• WHAT IS REQUIRED:
Lines from the one containing "Task: Click the style number 266075" through the final line of the records below are needed, copied exactly, with no pictures.

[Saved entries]
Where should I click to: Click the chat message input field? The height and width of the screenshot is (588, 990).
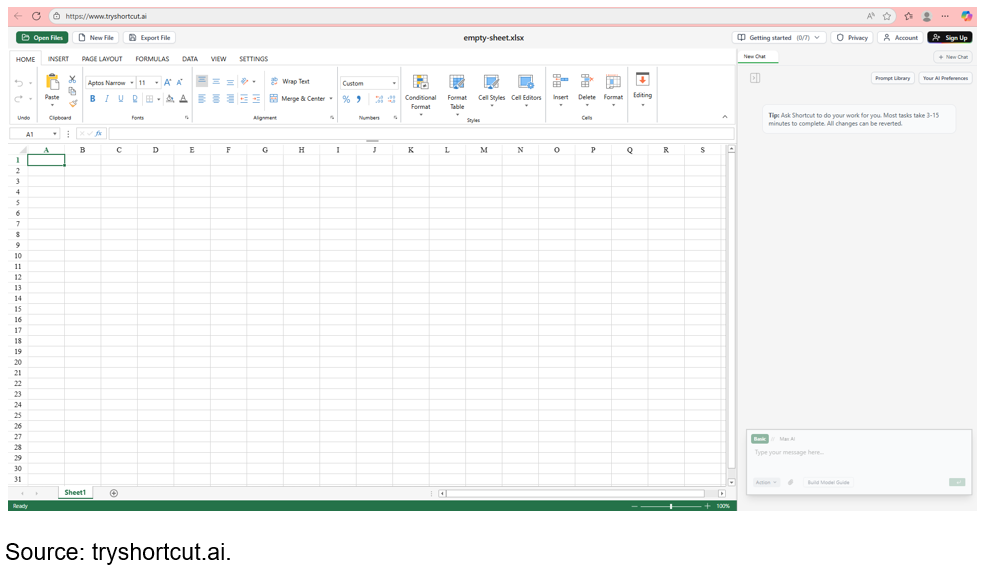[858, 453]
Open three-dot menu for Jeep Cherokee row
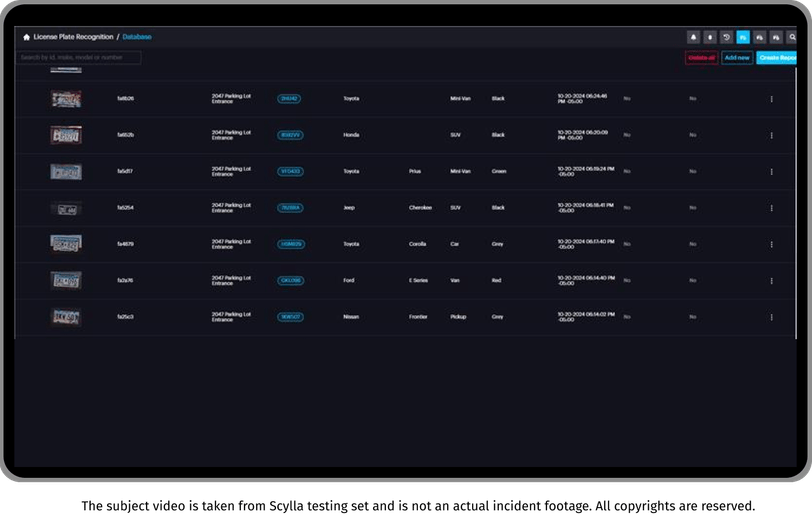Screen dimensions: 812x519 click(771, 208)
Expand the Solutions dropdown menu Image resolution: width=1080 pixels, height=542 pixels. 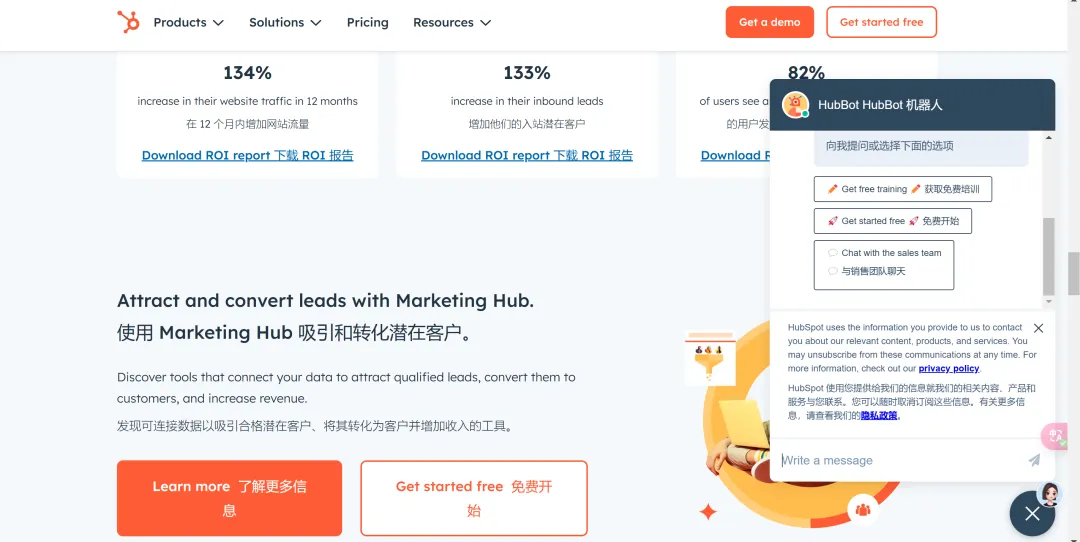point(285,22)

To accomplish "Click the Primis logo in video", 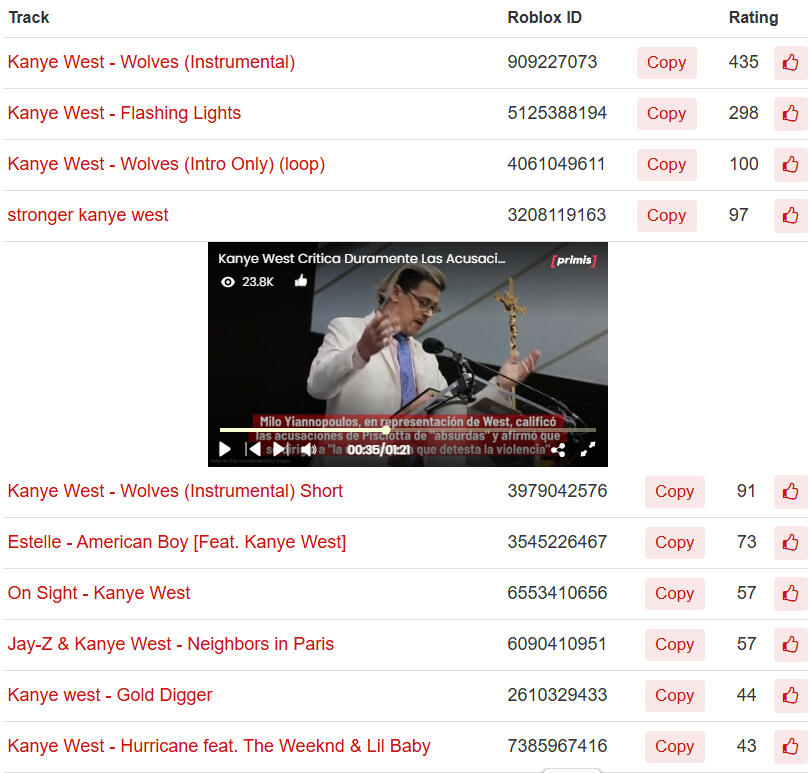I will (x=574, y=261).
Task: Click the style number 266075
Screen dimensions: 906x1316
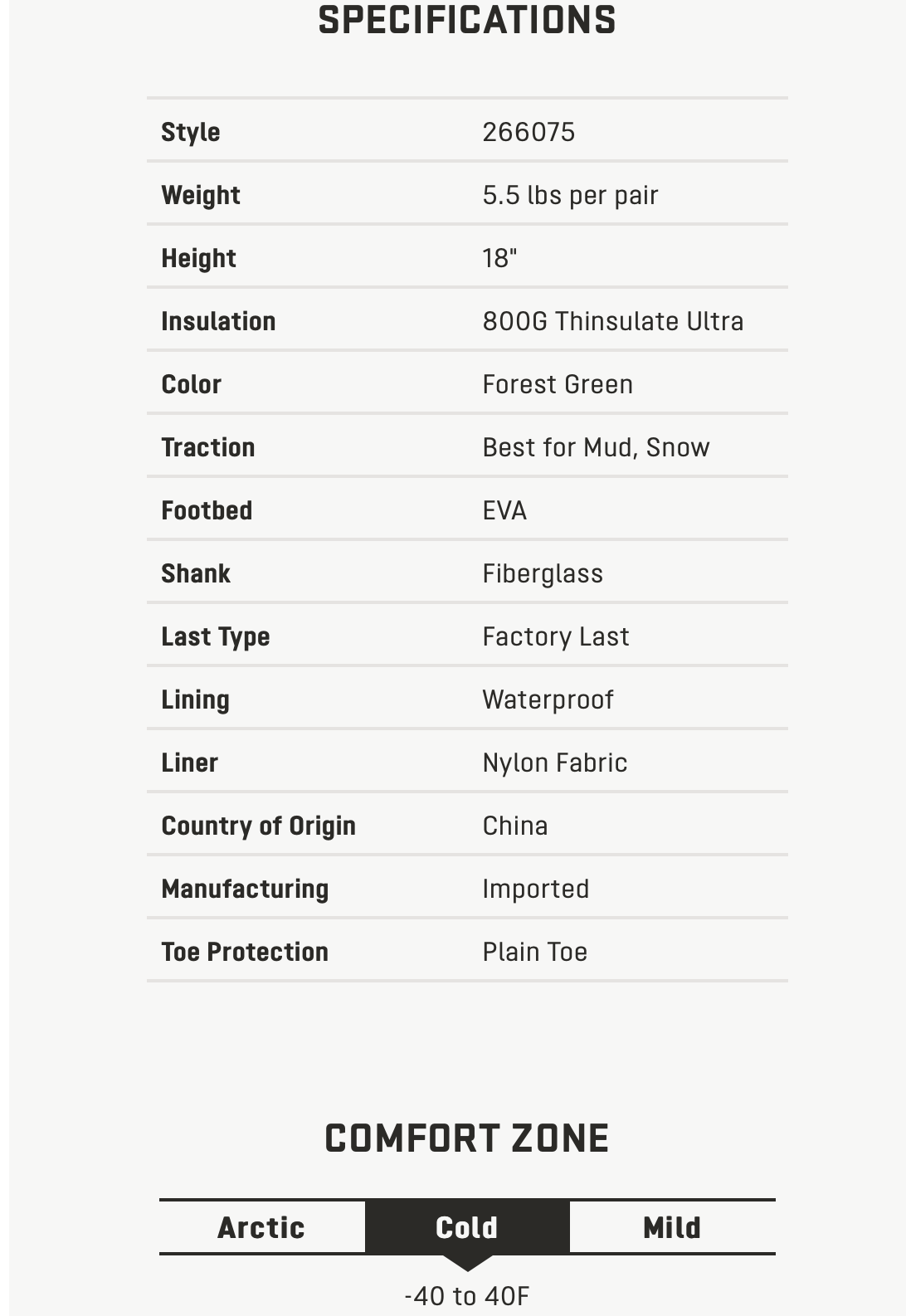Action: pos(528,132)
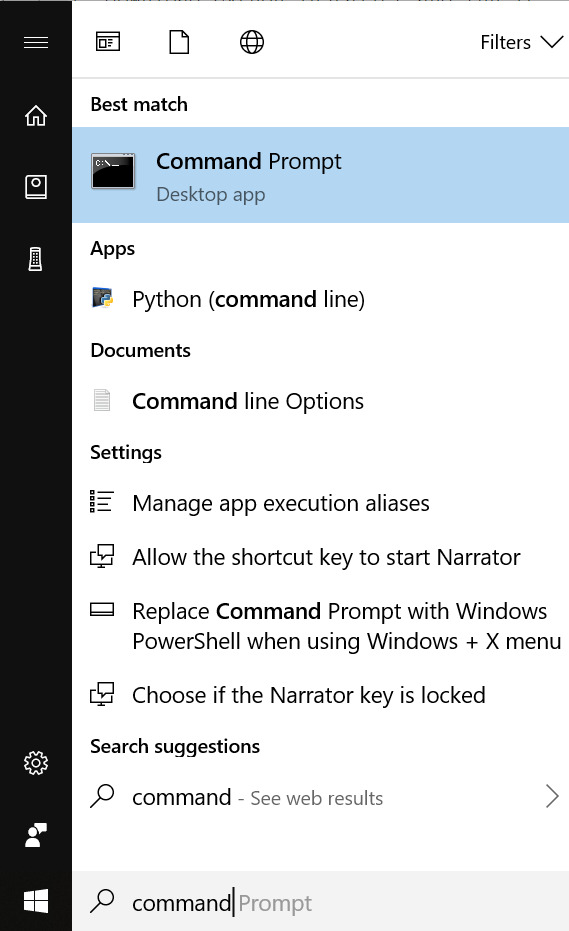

• ANSWER TO THE EXERCISE:
Task: Click the style number 266075
Screen dimensions: 906x1316
Action: pos(528,132)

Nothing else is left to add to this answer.